Reading text section start

The Model S, the first car that Tesla designed and engineered from scratch, has been perfected.
A few months back, the all-electric automaker announced a new battery pack for the Model S, creating in the the process the $135,000 Model S P100D, an all-wheel-drive four-door that can travel 315 miles between charges on its 100 kilowatt-hour battery and blast from 0-60 mph in 2.5 seconds. That’s faster that a million-dollar Ferrari and Porsche hypercars.
One hundred is a nice round number and if you ask me, a great stopping point for further Model S performance upgrades. It’s terrific that Tesla has taken its most successful vehicle, representing the bulk of its sales to date, and continually made it better. And sure, even more range on a single charge would be welcome. But 315 miles is pretty good. And 2.5 seconds for the run from o-60 mph is ridonkulous.
Should we eagerly anticipate the P110D or the P200D or the P1000D and the relentless assault by the madmen of Palo Alto on the laws of physics? Tesla has an announcement planned for this week. Could an ever better Model S be in the cards?
Perhaps, but from here on out, anything new for Model S on performance is gravy.
A lot on its plate
Tesla has higher priorities. Mainly, getting the Model 3 mass-market vehicle launched on schedule in 2017 (Tesla has a history of missing launch dates) and improving its Autopilot semi-self-driving technology to remain competitive, as the master narrative in the disruption-of-mobility moment shifts from electric cars to cars that can drive themselves, as evinced by big recent moves from Uber (self-driving vehicles in Pittsburgh right now) and Ford (a fully autonomous fleet on the road by 2021).
And let’s not forget about Tesla’s massive battery plant, the Gigafactory, which recently opened in Nevada. It has to supply enough lithium-ion battery cells to fulfil Musk’s goal of Tesla delivering 500,000 vehicles annually by 2018.
Oh, also, the acquisition of SolarCity by Tesla — which I now think is a bad idea. The solar-panel leasing-and-installing startup was founded by Musk’s cousins, Musk is chairman of the board, and the company has been struggling, losing half of its multi-billion market cap this year.

Reading text section end
Data segment section start

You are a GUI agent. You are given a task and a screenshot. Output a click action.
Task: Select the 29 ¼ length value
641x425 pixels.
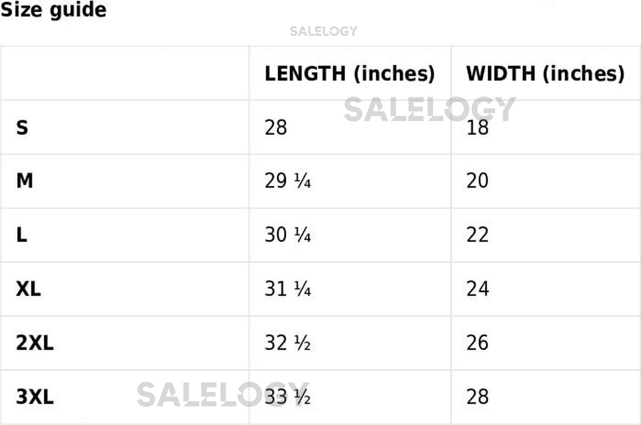coord(287,182)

Data segment section end

> Your goal:
Pick up the article on the Tesla Model S and the company's broader priorities, and continue it from its final sentence.

> Task response:
Falling back on what works
In the grand scheme of Tesla’s decade-long history, the Model S is a triumph, so it’s easy to understand why Musk and his team would want to continue to revisit that well as the future challenges mount. The Model S was Motor Trend’s Car of the Year in 2013, and it performed so exceptionally in Consumer Reports’ tests that the magazine had to recalibrate its ratings scale.
I’ve driven the car a number of times. It’s good. Very, very good. Sleek, fast, remarkably practical, stylish, and symbolic of how Silicon Valley and its ethos can reinvent a machine that for 100 years in the US was dominated by Detroit, and in the past few decades by the arrival of the Japanese and the Germans.
To a degree, further incremental improvements to the Model S will be driven by the demands of the Model X and by consumers demands for greater range. That’s why we got the 100 kWh pack, which makes for a faster Model X, in “Ludicrous Mode,” just as it makes for a faster Model S.
But if I were Musk, I wouldn’t devote too much more attention to these vehicles.
The Model 3 has to be the focus, and although that $35,000 car will be Tesla-quick and have a range of 200 miles, it really needs an affordable battery pack. Value trumps performance, and even in this case range.
The Model S will always be around
Even if the Model 3 master plan doesn’t work out and Tesla has to abandon its mass-market, world-changing ambitions, the Model S will remain the best luxury sedan on the market. Tesla can sell this car for $100,000 on average and so over time should be able to turn it into a profit-making machine.
That will be time to further amp up its performance. Then Tesla can try to have the fastest production car in the known universe, assuming intelligent life elsewhere shares our need for speed.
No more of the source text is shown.